Als ich mich mit alldem ehrlich auseinandersetzen konnte, kam ich auch über die schreckliche Wut hinweg, die ich Helen gegenüber seit ihrem Tod verspürt hatte. Ich war wütend, weil mich das Zusammensein mit ihr so viel gekostet hatte: meine Ehe, in vielerlei Hinsicht die Liebe meiner Kinder und den Respekt meiner Freunde. Ich glaube, ich fühlte mich einfach betrogen.
Warum sich Charles von Helen angezogen fühlte
Charles lernte eine schöne und verführerische Frau kennen, die ihn bald mit sexueller Erfüllung, blinder Ergebenheit und einer Liebe beschenkte, die an Verehrung grenzte.

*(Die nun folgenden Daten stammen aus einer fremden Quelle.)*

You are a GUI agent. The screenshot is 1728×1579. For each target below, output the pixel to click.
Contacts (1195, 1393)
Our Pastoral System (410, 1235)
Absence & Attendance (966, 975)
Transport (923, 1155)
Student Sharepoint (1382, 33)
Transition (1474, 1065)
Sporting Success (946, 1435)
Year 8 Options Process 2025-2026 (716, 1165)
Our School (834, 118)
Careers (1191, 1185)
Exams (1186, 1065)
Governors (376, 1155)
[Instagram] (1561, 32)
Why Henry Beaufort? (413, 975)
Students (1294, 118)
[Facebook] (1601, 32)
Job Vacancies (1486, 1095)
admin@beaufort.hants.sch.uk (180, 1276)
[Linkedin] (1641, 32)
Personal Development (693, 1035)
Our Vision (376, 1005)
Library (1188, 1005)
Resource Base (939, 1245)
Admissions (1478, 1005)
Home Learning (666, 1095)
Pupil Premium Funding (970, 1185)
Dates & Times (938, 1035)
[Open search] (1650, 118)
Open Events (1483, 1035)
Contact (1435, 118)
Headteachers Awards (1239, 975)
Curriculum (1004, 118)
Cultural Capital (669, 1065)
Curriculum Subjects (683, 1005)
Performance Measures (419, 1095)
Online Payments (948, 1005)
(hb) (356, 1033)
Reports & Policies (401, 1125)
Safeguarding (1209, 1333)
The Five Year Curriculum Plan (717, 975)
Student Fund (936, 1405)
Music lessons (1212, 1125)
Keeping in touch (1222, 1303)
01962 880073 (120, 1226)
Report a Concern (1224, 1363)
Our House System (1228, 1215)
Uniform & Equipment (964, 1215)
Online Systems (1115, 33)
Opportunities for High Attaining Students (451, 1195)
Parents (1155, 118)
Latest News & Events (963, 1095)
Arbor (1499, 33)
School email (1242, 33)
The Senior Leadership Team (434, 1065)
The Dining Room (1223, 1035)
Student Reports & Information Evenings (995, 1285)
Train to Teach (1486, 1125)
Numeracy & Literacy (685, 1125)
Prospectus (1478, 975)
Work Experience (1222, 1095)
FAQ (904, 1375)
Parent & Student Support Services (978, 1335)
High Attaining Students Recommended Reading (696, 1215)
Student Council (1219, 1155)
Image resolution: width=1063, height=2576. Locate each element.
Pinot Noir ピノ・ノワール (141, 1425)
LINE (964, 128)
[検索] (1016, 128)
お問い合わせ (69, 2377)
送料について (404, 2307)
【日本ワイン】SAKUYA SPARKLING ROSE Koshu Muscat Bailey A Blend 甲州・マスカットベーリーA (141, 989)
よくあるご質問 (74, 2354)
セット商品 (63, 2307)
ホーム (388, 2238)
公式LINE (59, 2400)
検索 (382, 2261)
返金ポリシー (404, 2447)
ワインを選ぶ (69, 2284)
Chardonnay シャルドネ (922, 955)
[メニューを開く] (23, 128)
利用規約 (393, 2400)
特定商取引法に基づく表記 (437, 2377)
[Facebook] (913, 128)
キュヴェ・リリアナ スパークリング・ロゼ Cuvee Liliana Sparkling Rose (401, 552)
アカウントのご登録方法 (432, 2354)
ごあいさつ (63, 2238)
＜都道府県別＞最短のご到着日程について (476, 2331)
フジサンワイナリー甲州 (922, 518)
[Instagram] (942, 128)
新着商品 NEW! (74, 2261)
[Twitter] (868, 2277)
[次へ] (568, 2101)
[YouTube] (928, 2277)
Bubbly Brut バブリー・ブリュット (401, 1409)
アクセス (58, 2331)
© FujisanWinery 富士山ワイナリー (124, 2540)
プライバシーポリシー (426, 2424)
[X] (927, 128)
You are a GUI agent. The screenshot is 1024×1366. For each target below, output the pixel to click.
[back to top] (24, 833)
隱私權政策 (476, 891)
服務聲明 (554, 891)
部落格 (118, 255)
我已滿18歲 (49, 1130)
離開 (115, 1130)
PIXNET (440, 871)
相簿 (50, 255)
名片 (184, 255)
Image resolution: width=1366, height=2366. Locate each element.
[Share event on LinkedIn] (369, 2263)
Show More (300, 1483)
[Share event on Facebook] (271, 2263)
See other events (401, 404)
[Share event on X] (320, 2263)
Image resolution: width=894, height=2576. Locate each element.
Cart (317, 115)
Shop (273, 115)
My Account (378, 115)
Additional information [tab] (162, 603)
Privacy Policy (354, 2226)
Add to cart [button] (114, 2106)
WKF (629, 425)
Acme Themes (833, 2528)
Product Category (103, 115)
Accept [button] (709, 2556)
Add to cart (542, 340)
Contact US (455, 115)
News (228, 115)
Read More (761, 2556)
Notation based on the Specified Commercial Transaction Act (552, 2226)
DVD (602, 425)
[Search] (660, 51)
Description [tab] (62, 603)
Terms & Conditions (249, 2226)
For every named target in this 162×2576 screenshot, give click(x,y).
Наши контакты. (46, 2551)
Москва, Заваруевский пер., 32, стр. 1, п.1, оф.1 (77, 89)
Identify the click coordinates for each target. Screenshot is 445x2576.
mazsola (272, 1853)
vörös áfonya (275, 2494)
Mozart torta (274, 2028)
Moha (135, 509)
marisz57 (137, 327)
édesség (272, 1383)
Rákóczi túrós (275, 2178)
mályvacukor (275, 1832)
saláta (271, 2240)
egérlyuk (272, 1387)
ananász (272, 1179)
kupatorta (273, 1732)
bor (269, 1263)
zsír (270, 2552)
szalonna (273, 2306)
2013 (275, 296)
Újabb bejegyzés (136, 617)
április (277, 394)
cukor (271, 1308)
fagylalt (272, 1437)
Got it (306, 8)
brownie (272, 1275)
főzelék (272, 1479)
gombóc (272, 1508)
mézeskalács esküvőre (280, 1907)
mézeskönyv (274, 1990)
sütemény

Dass er trotz einer stabilen, relativ befriedigenden Ehe von ihr hingerissen war, bedarf kaum einer Erklärung oder Rechtfertigung. Helen machte es sich von Anfang an und all die langen Jahre ihrer Affäre hindurch ganz einfach zur Lebensaufgabe, Charles’ Liebe zu ihr zu vertiefen und seinen langwierigen Kampf um die «Freiheit» erträglich, ja sogar lohnenswert zu machen.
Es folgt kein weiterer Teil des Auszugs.